Start of Extracted data

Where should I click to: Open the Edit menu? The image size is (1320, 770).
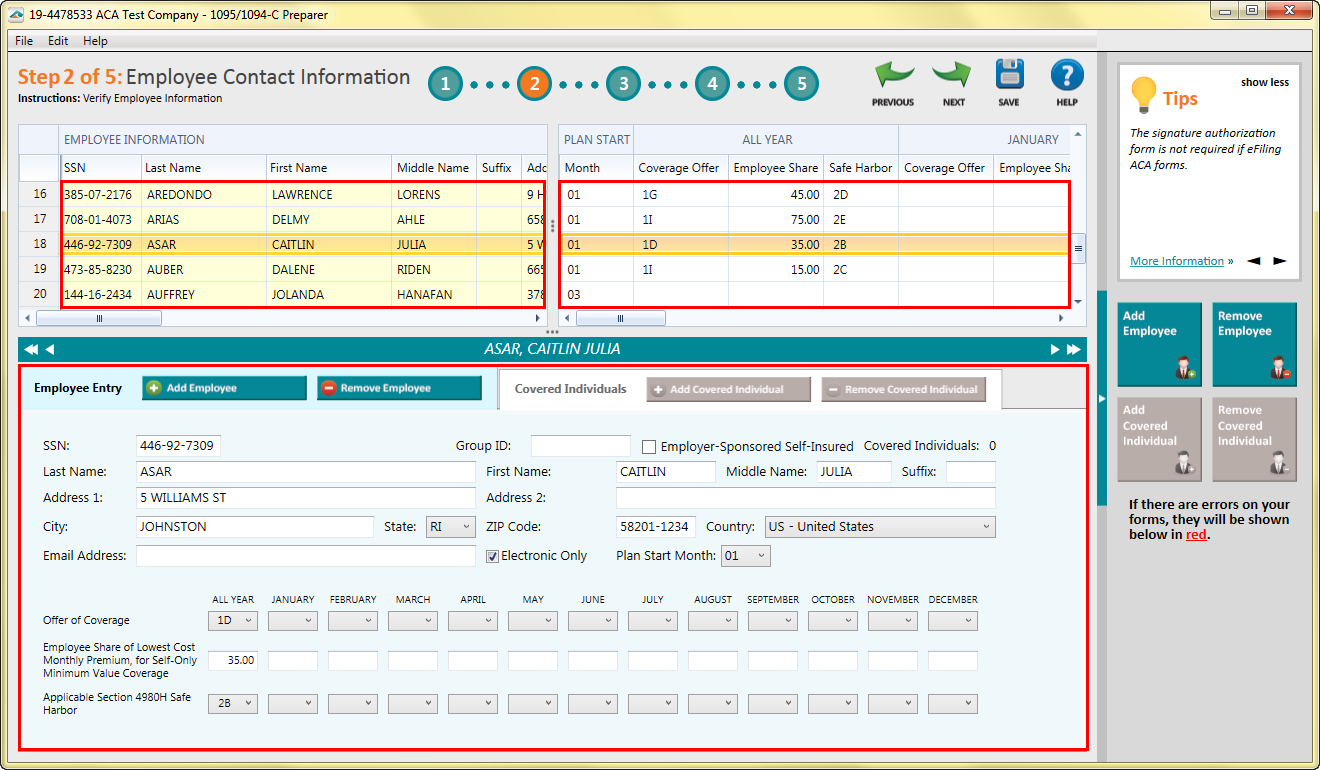[58, 41]
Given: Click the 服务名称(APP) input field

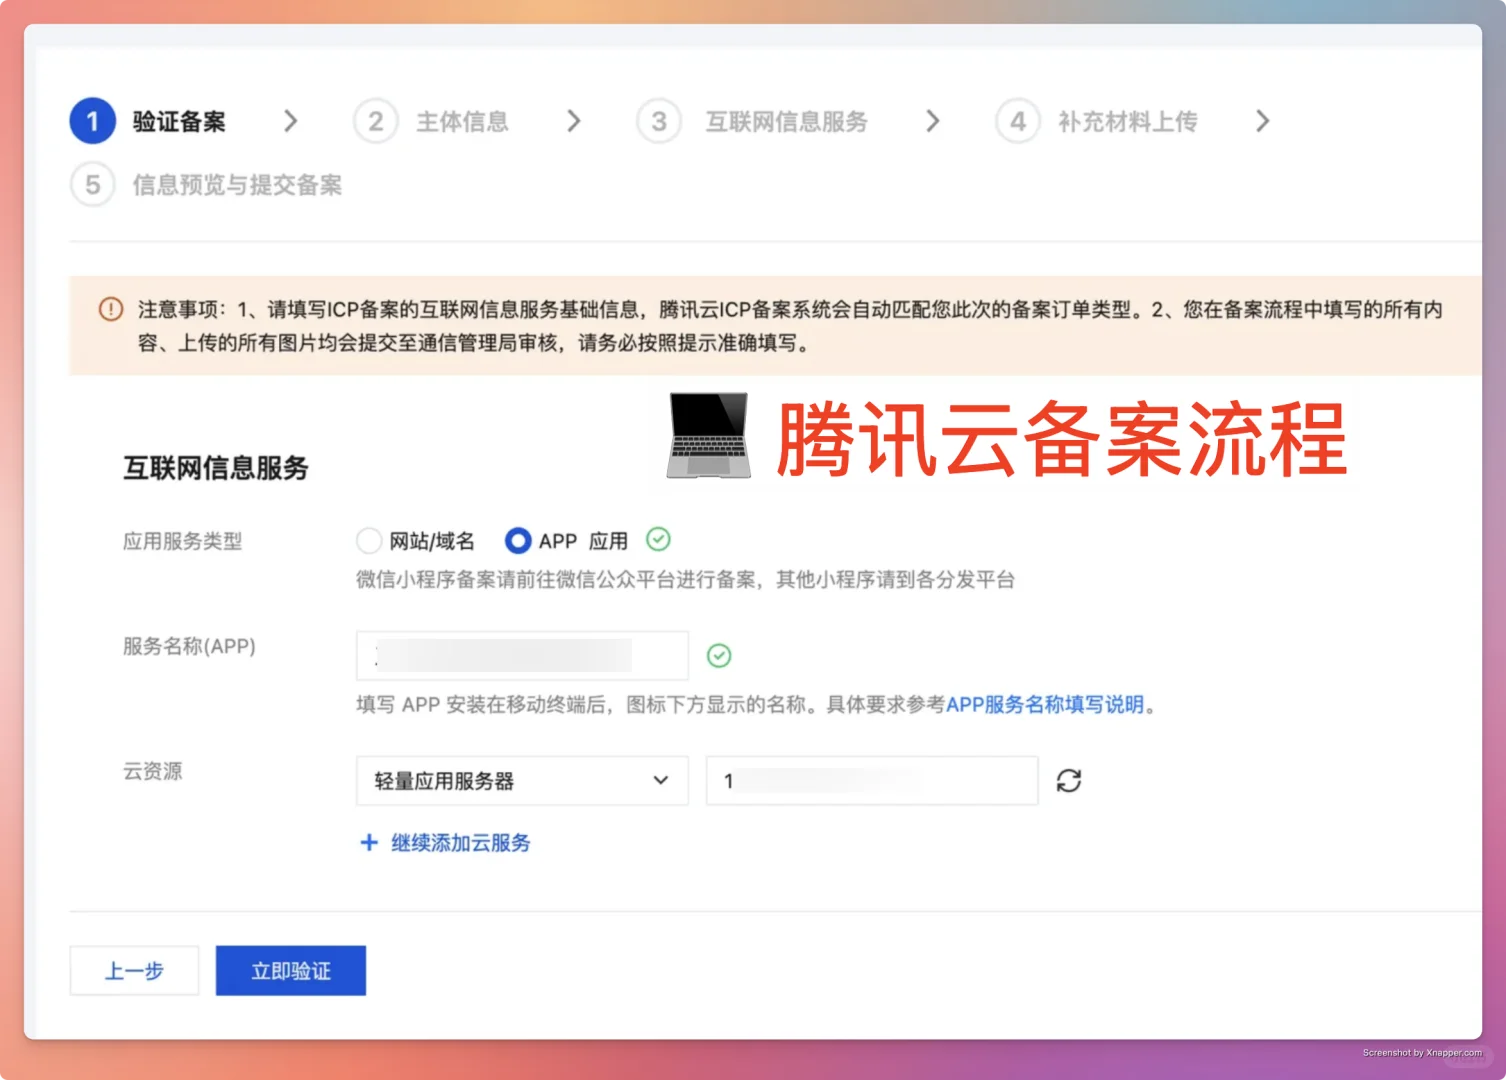Looking at the screenshot, I should (x=521, y=655).
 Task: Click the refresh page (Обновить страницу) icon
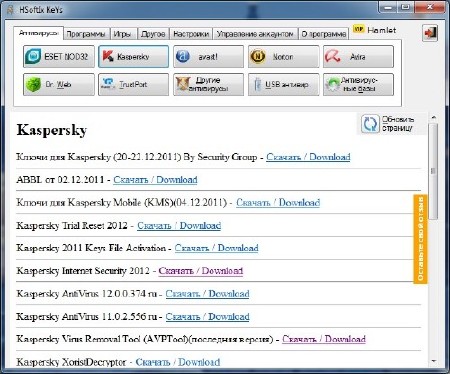coord(370,124)
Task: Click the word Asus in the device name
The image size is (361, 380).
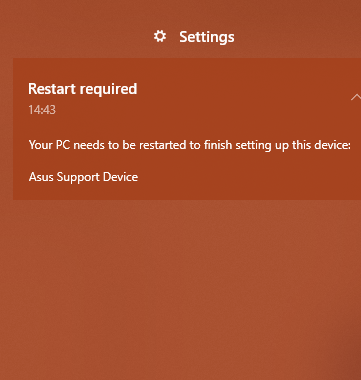Action: point(41,177)
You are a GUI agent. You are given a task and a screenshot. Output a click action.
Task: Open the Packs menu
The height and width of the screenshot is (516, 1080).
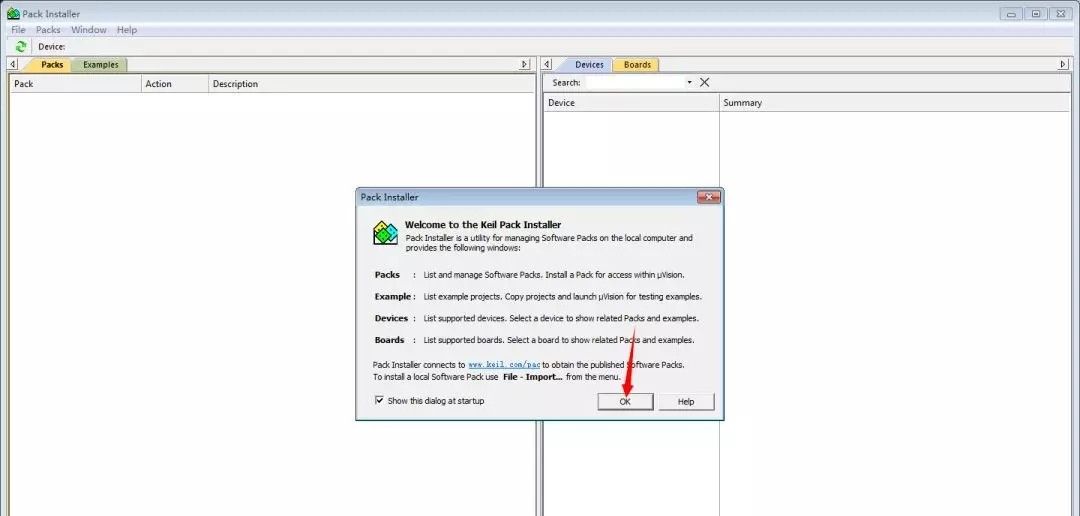click(48, 30)
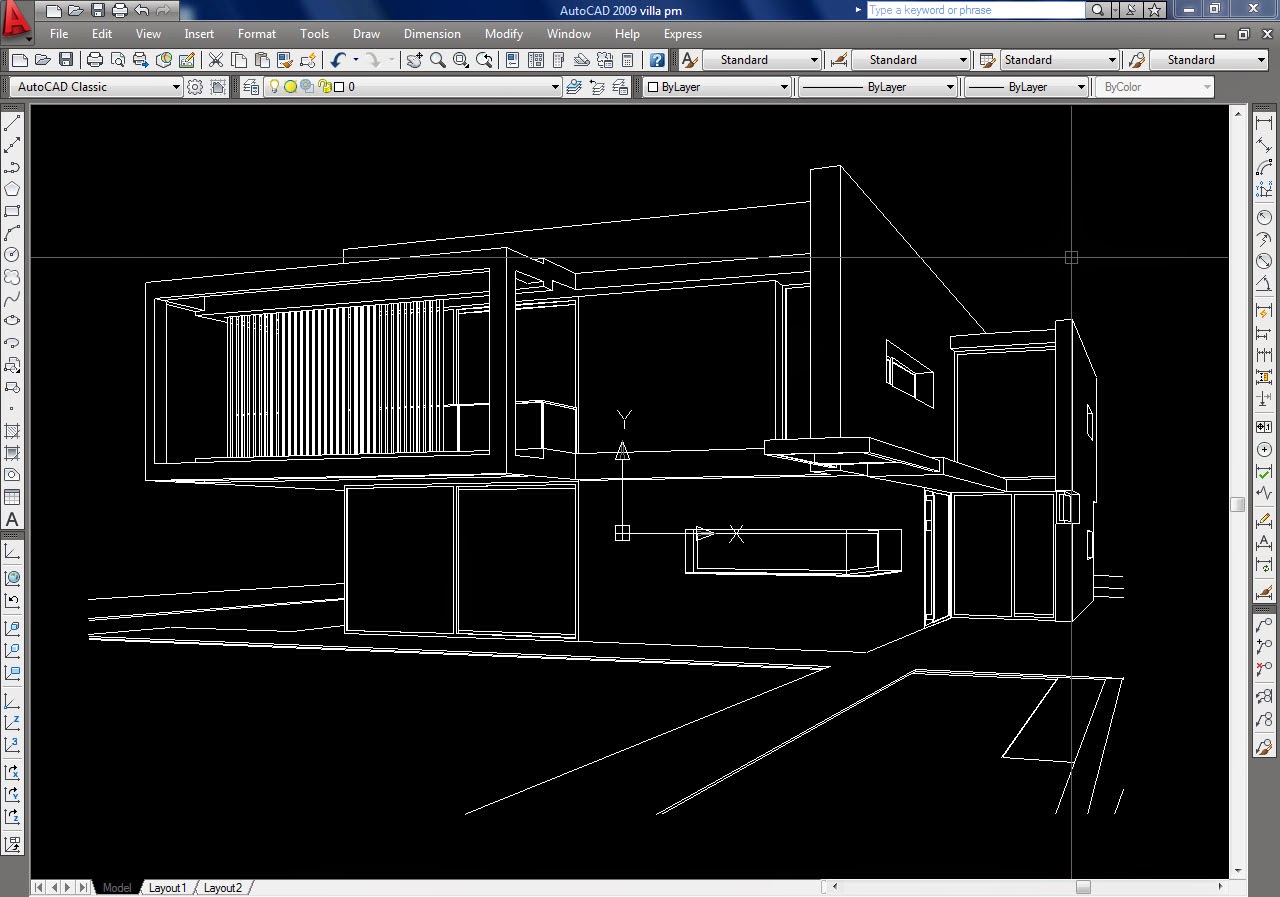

End of Extracted data

[Work to do]:
Copy the text of every record above word for word. Leave the pictures out.

[Output]:
Where should I click to: Open the Edit menu? The image size is (1320, 770).
[58, 41]
Given: Click the 服务名称(APP) input field

Looking at the screenshot, I should (x=521, y=655).
 Task: Click the refresh page (Обновить страницу) icon
coord(370,124)
Task: Click the word Asus in the device name
The image size is (361, 380).
Action: point(41,177)
You are a GUI agent. You are given a task and a screenshot. Output a click action.
Task: Open the Packs menu
The height and width of the screenshot is (516, 1080).
click(48, 30)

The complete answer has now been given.